* What to produce: Using the records below, write out again exactly the lines that begin at the line containing "ગુજરાતી [button] (25, 355)" and end at the line containing "Contact (32, 2494)", and no other lines.

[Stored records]
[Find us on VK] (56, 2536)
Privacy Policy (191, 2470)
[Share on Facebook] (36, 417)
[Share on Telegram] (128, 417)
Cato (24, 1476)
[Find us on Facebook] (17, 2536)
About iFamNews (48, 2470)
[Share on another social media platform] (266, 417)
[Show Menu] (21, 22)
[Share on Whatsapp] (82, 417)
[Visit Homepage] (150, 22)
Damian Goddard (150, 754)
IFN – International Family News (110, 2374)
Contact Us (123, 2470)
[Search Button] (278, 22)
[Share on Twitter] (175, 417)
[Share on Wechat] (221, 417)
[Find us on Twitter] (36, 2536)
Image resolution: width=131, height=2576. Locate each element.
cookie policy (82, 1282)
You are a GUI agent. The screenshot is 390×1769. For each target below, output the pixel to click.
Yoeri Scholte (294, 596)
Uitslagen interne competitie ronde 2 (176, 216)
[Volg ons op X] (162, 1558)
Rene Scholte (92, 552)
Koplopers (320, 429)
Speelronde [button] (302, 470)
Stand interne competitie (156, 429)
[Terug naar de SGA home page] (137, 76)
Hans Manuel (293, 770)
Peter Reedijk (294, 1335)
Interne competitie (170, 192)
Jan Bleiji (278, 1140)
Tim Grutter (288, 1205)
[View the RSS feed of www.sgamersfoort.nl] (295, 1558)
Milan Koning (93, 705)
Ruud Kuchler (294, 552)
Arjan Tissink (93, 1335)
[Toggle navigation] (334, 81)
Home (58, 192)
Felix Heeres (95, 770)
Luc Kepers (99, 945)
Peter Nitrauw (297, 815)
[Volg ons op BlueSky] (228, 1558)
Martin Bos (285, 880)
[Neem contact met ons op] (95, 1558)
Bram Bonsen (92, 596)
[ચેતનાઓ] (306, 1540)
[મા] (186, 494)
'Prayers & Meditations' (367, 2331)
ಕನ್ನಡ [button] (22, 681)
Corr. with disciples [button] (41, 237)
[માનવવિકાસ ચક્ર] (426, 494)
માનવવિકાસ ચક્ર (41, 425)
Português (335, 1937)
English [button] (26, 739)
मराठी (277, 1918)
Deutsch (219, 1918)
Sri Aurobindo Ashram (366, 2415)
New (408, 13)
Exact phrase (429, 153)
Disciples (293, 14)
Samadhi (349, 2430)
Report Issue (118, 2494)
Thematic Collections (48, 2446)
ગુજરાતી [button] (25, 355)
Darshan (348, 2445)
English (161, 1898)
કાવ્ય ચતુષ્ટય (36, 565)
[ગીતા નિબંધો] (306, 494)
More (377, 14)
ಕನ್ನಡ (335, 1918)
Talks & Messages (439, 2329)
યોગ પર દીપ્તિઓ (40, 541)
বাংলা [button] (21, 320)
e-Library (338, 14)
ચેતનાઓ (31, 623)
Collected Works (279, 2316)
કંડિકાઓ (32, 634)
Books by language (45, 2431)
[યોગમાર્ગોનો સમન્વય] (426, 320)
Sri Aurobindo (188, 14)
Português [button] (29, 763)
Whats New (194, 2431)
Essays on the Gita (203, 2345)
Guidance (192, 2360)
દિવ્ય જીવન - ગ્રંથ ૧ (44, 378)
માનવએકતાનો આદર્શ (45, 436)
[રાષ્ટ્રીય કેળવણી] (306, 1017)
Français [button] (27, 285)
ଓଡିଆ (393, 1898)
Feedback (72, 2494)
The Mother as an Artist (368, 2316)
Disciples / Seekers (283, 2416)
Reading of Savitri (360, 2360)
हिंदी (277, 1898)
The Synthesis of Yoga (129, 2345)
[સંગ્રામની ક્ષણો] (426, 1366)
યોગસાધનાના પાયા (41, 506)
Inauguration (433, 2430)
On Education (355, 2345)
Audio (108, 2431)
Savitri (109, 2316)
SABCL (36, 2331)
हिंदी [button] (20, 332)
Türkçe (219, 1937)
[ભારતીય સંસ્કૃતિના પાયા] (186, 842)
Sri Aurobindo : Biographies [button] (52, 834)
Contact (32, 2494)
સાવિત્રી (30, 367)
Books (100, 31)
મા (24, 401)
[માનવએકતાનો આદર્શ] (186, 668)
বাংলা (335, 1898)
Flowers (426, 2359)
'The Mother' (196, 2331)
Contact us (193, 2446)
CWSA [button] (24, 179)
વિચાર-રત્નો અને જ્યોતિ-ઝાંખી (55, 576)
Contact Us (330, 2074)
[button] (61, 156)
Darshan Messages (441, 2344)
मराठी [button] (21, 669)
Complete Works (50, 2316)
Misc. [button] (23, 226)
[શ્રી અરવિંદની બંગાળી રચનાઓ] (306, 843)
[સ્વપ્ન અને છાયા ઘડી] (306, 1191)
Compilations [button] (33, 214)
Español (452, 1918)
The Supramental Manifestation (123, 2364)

* Task solution:
ગુજરાતી [button] (25, 355)
Darshan (348, 2445)
English (161, 1898)
કાવ્ય ચતુષ્ટય (36, 565)
[ગીતા નિબંધો] (306, 494)
More (377, 14)
ಕನ್ನಡ (335, 1918)
Talks & Messages (439, 2329)
યોગ પર દીપ્તિઓ (40, 541)
বাংলা [button] (21, 320)
e-Library (338, 14)
ચેતનાઓ (31, 623)
Collected Works (279, 2316)
કંડિકાઓ (32, 634)
Books by language (45, 2431)
[યોગમાર્ગોનો સમન્વય] (426, 320)
Sri Aurobindo (188, 14)
Português [button] (29, 763)
Whats New (194, 2431)
Essays on the Gita (203, 2345)
Guidance (192, 2360)
દિવ્ય જીવન - ગ્રંથ ૧ (44, 378)
માનવએકતાનો આદર્શ (45, 436)
[રાષ્ટ્રીય કેળવણી] (306, 1017)
Français [button] (27, 285)
ଓଡିଆ (393, 1898)
Feedback (72, 2494)
The Mother as an Artist (368, 2316)
Disciples / Seekers (283, 2416)
Reading of Savitri (360, 2360)
हिंदी (277, 1898)
The Synthesis of Yoga (129, 2345)
[સંગ્રામની ક્ષણો] (426, 1366)
યોગસાધનાના પાયા (41, 506)
Inauguration (433, 2430)
On Education (355, 2345)
Audio (108, 2431)
Savitri (109, 2316)
SABCL (36, 2331)
हिंदी [button] (20, 332)
Türkçe (219, 1937)
[ભારતીય સંસ્કૃતિના પાયા] (186, 842)
Sri Aurobindo : Biographies [button] (52, 834)
Contact (32, 2494)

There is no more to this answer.